Task prompt: Each entry must appear in the answer exactly as written.
───── Exercise material ─────
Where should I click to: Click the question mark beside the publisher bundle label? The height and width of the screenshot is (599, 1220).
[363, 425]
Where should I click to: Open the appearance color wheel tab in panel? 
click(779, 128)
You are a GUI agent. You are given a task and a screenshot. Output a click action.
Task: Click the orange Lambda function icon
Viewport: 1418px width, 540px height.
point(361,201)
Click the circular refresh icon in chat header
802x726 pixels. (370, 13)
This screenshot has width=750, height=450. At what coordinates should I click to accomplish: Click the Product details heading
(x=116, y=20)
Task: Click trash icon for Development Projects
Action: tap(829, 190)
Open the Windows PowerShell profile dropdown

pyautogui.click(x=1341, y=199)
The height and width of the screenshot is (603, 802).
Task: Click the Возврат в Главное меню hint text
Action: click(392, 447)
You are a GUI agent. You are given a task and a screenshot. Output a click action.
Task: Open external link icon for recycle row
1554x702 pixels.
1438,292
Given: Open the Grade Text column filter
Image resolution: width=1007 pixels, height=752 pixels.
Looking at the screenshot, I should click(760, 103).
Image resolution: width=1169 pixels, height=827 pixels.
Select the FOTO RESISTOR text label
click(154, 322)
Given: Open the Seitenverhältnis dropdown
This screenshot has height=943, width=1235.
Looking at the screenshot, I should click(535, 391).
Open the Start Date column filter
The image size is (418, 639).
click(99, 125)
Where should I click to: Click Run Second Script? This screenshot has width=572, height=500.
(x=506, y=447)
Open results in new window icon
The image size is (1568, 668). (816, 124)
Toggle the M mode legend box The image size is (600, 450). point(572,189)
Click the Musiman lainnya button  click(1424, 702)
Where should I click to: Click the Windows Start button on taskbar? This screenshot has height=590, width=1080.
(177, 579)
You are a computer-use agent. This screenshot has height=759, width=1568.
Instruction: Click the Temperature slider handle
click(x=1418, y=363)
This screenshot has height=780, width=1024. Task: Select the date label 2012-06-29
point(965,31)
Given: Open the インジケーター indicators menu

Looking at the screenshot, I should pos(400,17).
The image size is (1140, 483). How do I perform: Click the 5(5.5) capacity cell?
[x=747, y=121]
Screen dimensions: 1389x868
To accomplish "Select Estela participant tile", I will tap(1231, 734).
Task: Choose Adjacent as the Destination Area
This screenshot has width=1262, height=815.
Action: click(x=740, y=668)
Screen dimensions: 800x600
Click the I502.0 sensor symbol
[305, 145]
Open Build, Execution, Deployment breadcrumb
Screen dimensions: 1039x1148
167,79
─────
Exercise result:
Where should I click to: Click the question mark beside the publisher bundle label? The height and width of the screenshot is (599, 1220).
[363, 425]
Where should I click to: Open the appearance color wheel tab in panel? 
click(779, 128)
You are a GUI agent. You are given a task and a screenshot. Output a click action.
Task: Click the orange Lambda function icon
Viewport: 1418px width, 540px height.
point(361,201)
Click the circular refresh icon in chat header
802x726 pixels. (370, 13)
This screenshot has width=750, height=450. At what coordinates should I click to accomplish: Click the Product details heading
(x=116, y=20)
Task: Click trash icon for Development Projects
Action: tap(829, 190)
Open the Windows PowerShell profile dropdown

pyautogui.click(x=1341, y=199)
The height and width of the screenshot is (603, 802).
Task: Click the Возврат в Главное меню hint text
Action: click(392, 447)
You are a GUI agent. You are given a task and a screenshot. Output a click action.
Task: Open external link icon for recycle row
1554x702 pixels.
1438,292
Given: Open the Grade Text column filter
Image resolution: width=1007 pixels, height=752 pixels.
Looking at the screenshot, I should click(760, 103).
Image resolution: width=1169 pixels, height=827 pixels.
Select the FOTO RESISTOR text label
click(154, 322)
Given: Open the Seitenverhältnis dropdown
This screenshot has height=943, width=1235.
Looking at the screenshot, I should click(535, 391).
Open the Start Date column filter
The image size is (418, 639).
click(99, 125)
Where should I click to: Click Run Second Script? This screenshot has width=572, height=500.
(x=506, y=447)
Open results in new window icon
The image size is (1568, 668). (816, 124)
Toggle the M mode legend box The image size is (600, 450). point(572,189)
Click the Musiman lainnya button  click(1424, 702)
Where should I click to: Click the Windows Start button on taskbar? This screenshot has height=590, width=1080.
(177, 579)
You are a computer-use agent. This screenshot has height=759, width=1568.
Instruction: Click the Temperature slider handle
click(x=1418, y=363)
This screenshot has height=780, width=1024. Task: Select the date label 2012-06-29
point(965,31)
Given: Open the インジケーター indicators menu

Looking at the screenshot, I should pos(400,17).
The image size is (1140, 483). How do I perform: Click the 5(5.5) capacity cell?
[x=747, y=121]
Screen dimensions: 1389x868
To accomplish "Select Estela participant tile", I will tap(1231, 734).
Task: Choose Adjacent as the Destination Area
This screenshot has width=1262, height=815.
Action: click(x=740, y=668)
Screen dimensions: 800x600
Click the I502.0 sensor symbol
[305, 145]
Open Build, Execution, Deployment breadcrumb
Screen dimensions: 1039x1148
167,79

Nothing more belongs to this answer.